02 out, 2024
A Inglaterra foi o primeiro país do mundo a consagrar as liberdades de pensamento, de expressão e de imprensa. John Milton defendeu-as com vigor na sua «Areopagitica», em 1644, meio século antes de a doutrinação liberal de John Locke forçar a revogação, em 1695, do «Licensing Act», que sujeitava todas as publicações ao controlo da censura prévia. Esse pioneirismo permitiu aos ingleses um rápido desenvolvimento da imprensa (o primeiro jornal diário do mundo foi o «Daily Currant», de 1703), em estreita ligação com uma sociedade criativa e crítica, que exigia dos poderes políticos transparência e publicidade. Em nenhum outro parlamento do mundo foram e são os debates tão vivos, participados e ricos como em Westminster, guardiã das mais nobres tradições da “liberty under the law” e do respeito pelo pensamento de cada um.
Saltemos para o presente. Nos finais de 2022, uma cidadã inglesa, Isabel Vaughan-Spruce, foi detida duas vezes pela polícia de Birmingham. Na prisão, foi vítima de intimidação física e a justiça fixou-lhe condições de fiança onerosas. Das duas vezes foi libertada, e os seus advogados decidiram processar a polícia das West Midlands, que teve, agora, de a indemnizar por coação e privação injustificada de liberdade. As detenções foram feitas ao abrigo da Lei da Ordem Pública, mas numa interpretação muito rigorista, acusando Isabel Spruce de ter cometido um “crime mental” ou “delito de pensamento”. E qual era, afinal, o “crime”? Estar, das duas vezes, a rezar em silêncio, na via pública, diante de uma Clínica de Abortos de Birmingham. A britânica estava sozinha, não tinha megafone, nem cartazes, não fez barulho, nem se dirigiu a ninguém que ali passava para entrar ou sair da clínica. Simplesmente, sendo convictamente cristã e pró-vida, milita no movimento ou campanha «40 Dias pela Vida», que ali, em Birmingham, decidira colocar alguém a rezar, em turnos de oito horas diárias durante 40 dias. Repita-se: não era um protesto coletivo e ruidoso; era uma única pessoa, de pé, imóvel, encostada a uma sebe, sem que a sua postura física traísse que estava a rezar interiormente. Aquando da primeira detenção, Isabel foi identificada e obrigada a acompanhar os agentes policiais. Da segunda vez, os polícias voltaram a prendê-la, declarando então que o faziam porque ela estava a rezar, “o que constitui um delito”, nas sábias e muito tolerantes palavras do jovem agente encarregado de assegurar a lei e a ordem assim desrespeitadas….

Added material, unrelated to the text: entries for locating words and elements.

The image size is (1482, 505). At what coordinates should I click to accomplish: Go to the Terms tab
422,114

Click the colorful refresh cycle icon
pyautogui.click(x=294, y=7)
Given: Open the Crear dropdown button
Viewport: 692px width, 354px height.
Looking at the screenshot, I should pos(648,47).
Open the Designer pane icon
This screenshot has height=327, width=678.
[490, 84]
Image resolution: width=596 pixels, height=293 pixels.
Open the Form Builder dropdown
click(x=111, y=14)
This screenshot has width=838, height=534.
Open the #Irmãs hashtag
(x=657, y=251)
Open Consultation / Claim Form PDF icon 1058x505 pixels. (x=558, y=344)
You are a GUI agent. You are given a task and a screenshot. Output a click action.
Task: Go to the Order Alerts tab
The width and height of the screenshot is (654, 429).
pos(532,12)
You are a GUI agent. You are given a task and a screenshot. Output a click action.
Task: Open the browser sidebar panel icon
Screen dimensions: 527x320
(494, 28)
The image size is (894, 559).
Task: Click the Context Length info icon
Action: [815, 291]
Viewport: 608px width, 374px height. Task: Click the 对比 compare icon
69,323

A Inglaterra é também o país onde George Orwell deu à estampa a famosa distopia literária «1984». Nessa fábula de denúncia do totalitarismo comunista, o Grande Irmão vigiava os atos dos seus concidadãos zombies, policiando o pensamento e comprimindo-o com a novilíngua que Winston Smith se encarregava, roboticamente, de praticar. E a subversão libertária por este tentada acabou mal para ele e para tantos e tantos outros nas vidas reais de cinzentos mundos ditatoriais.
Isabel Vaughan-Spruce foi presa porque estava a rezar - o que, para lá de um gesto de fé, é um ato de liberdade de pensamento e de espírito. Não deve e não pode ser policiado num Estado de direito liberal. A Clínica de Abortos de Birmingham ou os zelotes da autoridade não gostam do ato da britânica; mas é, ou deveria ser, absolutamente sagrado o seu direito a fazê-lo - para mais em silêncio individual. A história está cheia de exemplos de regimes ditatoriais que reprimiram a liberdade de expressão; e tem também exemplos de totalitarismos que comprimiram a liberdade de expressão e também a de pensamento. Numa altura em que o movimento «40 Dias pela Vida» anuncia novos turnos de oração, a partir do início deste mês de outubro, vale a pena lembrar esta história, de perseguição a uma cristã no país da liberdade.